_PROBLEMS TO WORK ON:_
(a) List every Terraforming Mars expansion named in the Terraforming Mars post below.
(b) Rewrite the Terraforming Mars post below, starting with "My first play" and going on through "just her and I.", with "anniversary" changed to "birthday".

My first play of Terraforming Mars with the Colonies ExpansionLast week was Deanna and my anniversary. Deanna got me a copy of the Terraforming Mars: Colonies expansion to celebrate, and the first game I played using it was a two player game, just her and I.

Now everyone knows how much I love Terraforming Mars. Colonies was the only expansion I didn’t own and one I had heard good things about. So far I’ve been pretty happy with the other expansions. To me me Prelude is a must own expansion, and one I plan on using every game of Terraforming Mars I play. Hellas & Elysium is a nice to have expansion. I don’t love it and I don’t actually mind using the base map, but it’s nice to toss in a variant map now and then, especially when playing with people who have played the game many times. Venus Next is my least favourite expansion but I still dig it. The thing is, a few people in my group don’t like it at all, one of them being Deanna.

_SUPPLIED RECORDS:_

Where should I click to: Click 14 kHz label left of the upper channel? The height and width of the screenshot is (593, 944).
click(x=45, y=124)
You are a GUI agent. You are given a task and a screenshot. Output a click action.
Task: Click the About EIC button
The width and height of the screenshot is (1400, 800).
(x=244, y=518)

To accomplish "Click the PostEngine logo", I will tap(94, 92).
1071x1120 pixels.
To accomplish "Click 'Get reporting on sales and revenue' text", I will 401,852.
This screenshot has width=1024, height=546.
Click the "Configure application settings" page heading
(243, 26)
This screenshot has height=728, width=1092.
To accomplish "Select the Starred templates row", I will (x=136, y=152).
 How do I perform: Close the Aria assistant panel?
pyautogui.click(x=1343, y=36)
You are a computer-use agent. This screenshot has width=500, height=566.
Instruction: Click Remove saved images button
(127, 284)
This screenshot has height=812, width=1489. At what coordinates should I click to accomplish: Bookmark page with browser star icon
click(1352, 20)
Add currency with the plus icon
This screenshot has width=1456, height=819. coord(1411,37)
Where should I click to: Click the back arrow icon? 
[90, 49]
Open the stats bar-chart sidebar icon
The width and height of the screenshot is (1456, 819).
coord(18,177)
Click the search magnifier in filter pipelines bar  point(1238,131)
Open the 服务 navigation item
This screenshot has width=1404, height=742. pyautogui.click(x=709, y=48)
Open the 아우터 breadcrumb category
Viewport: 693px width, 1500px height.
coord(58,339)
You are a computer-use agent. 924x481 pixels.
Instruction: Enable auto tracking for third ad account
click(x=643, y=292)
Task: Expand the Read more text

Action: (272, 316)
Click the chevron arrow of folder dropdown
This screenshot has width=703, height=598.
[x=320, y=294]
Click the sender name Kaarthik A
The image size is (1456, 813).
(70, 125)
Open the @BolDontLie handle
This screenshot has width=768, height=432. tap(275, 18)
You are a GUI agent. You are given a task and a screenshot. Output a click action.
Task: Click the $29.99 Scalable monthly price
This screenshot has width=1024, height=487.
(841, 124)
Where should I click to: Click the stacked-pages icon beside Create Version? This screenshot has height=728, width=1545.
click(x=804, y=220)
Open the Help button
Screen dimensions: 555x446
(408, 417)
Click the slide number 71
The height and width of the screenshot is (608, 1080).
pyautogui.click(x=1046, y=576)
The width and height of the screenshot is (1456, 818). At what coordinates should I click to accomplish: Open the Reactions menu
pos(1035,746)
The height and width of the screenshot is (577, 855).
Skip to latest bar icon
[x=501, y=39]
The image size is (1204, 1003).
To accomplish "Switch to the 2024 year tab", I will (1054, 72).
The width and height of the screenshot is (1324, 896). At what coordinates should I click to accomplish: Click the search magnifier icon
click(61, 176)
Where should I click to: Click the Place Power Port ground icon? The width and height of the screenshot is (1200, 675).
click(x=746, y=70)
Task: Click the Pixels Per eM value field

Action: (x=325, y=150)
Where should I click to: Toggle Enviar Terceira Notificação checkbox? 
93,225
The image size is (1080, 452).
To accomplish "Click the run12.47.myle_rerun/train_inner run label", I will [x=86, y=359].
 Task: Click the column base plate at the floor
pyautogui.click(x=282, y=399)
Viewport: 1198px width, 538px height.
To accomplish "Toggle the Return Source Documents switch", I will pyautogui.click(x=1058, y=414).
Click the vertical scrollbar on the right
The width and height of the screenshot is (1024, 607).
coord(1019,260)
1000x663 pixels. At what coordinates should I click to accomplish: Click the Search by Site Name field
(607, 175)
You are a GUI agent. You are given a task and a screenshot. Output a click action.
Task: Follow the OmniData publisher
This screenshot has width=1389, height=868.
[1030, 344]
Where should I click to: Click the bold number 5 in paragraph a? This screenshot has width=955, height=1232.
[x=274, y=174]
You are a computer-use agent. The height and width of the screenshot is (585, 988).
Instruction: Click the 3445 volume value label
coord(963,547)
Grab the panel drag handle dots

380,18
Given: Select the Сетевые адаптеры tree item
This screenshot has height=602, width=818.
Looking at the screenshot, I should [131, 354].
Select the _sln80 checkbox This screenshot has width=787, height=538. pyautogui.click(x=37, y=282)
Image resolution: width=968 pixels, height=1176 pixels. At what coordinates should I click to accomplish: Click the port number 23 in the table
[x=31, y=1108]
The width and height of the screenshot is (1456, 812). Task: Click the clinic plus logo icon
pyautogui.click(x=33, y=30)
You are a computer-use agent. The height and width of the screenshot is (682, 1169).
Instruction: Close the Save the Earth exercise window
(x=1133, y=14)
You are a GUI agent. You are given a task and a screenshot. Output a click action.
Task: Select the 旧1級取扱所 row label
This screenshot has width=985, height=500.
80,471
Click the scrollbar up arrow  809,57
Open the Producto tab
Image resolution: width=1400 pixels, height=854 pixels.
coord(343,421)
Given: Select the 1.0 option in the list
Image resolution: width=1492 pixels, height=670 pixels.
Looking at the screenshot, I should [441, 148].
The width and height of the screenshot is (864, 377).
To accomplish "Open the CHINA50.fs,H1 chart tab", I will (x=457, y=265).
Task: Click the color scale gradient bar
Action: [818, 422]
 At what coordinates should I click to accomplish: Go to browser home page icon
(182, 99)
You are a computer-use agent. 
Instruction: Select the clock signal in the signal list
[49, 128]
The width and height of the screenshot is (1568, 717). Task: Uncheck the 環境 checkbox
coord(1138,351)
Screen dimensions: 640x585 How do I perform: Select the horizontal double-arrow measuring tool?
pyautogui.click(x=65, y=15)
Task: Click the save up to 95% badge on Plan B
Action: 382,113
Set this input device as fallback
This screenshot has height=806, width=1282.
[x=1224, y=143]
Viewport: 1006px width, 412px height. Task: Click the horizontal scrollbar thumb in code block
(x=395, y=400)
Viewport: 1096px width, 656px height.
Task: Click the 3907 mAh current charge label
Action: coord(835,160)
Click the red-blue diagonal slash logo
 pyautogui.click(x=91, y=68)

_TASK-BY-TASK OUTPUTS:_
(a)
Colonies
Prelude
Hellas & Elysium
Venus Next

(b)
My first play of Terraforming Mars with the Colonies ExpansionLast week was Deanna and my birthday. Deanna got me a copy of the Terraforming Mars: Colonies expansion to celebrate, and the first game I played using it was a two player game, just her and I.